BEGIN Records shown

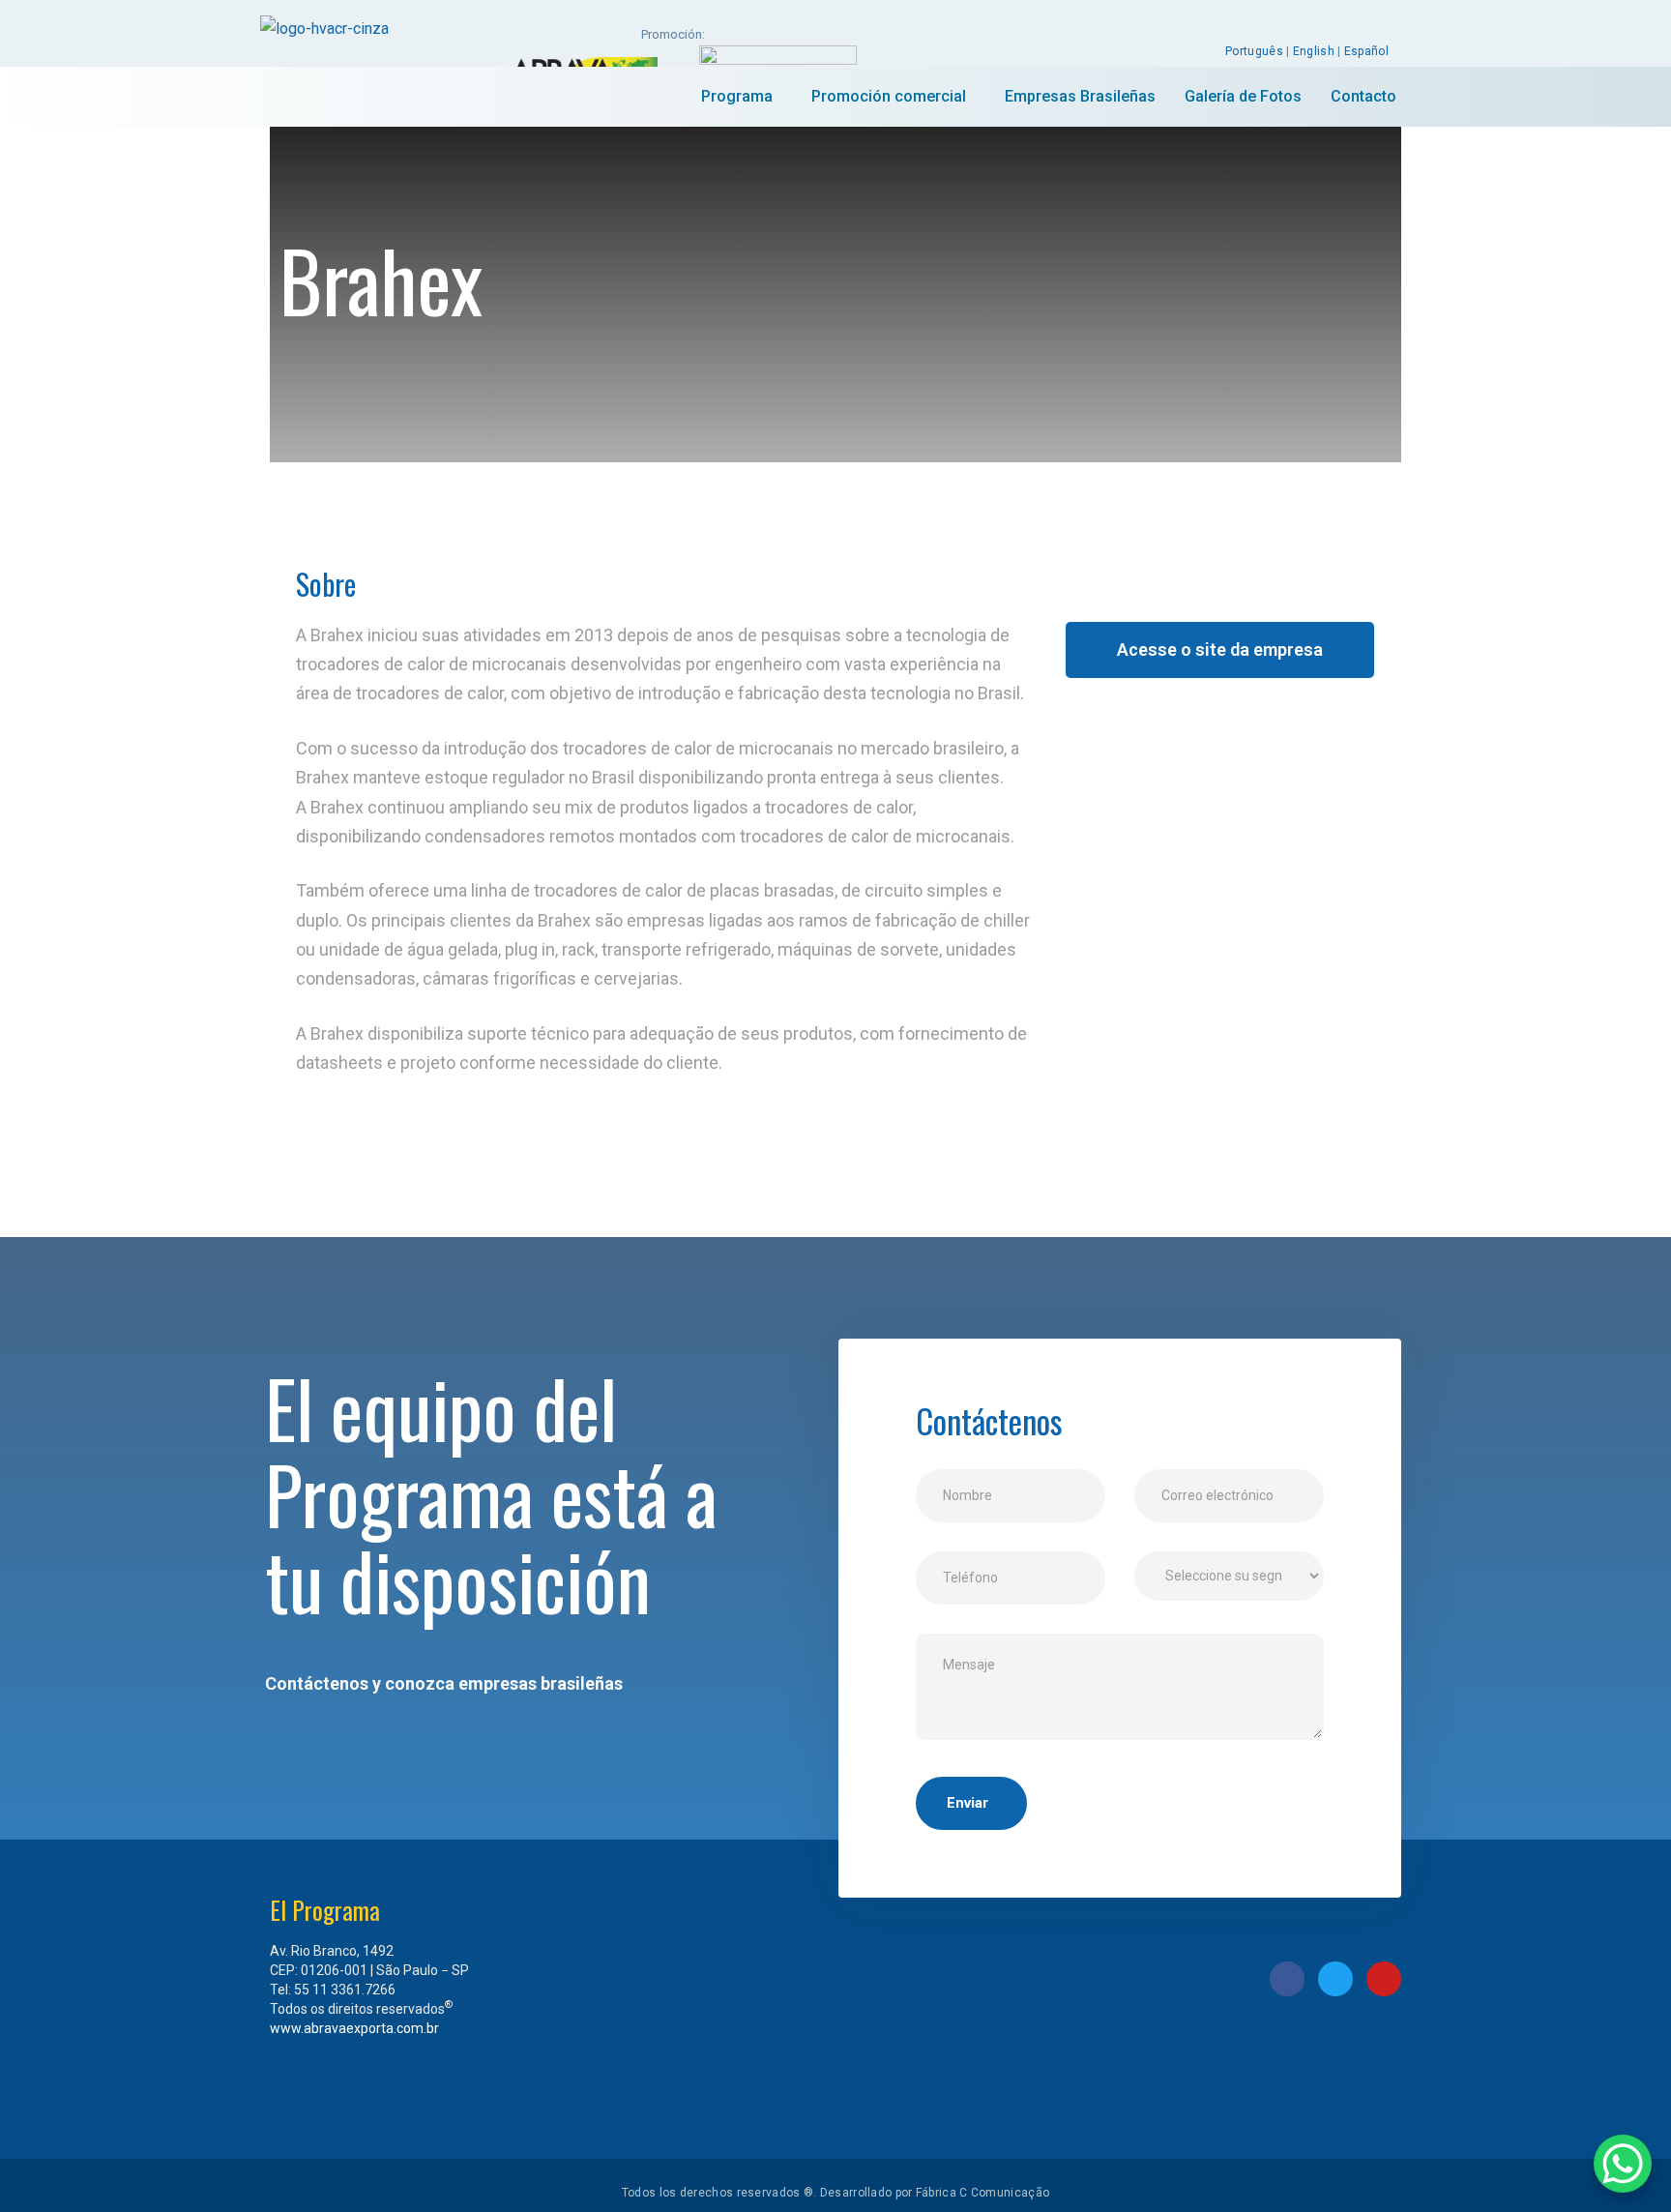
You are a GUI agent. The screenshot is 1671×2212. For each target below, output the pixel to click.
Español (1366, 51)
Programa (737, 96)
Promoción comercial (888, 96)
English (1313, 51)
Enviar (967, 1803)
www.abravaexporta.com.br (354, 2028)
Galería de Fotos (1243, 96)
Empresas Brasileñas (1080, 96)
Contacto (1363, 96)
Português (1254, 51)
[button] (1220, 650)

END Records shown

**Work to be completed**
Every line from the one that has "Promoción comercial (888, 96)" down to the last line above must be written out exactly, with both ends included and nothing else.

**Solved exercise**
Promoción comercial (888, 96)
English (1313, 51)
Enviar (967, 1803)
www.abravaexporta.com.br (354, 2028)
Galería de Fotos (1243, 96)
Empresas Brasileñas (1080, 96)
Contacto (1363, 96)
Português (1254, 51)
[button] (1220, 650)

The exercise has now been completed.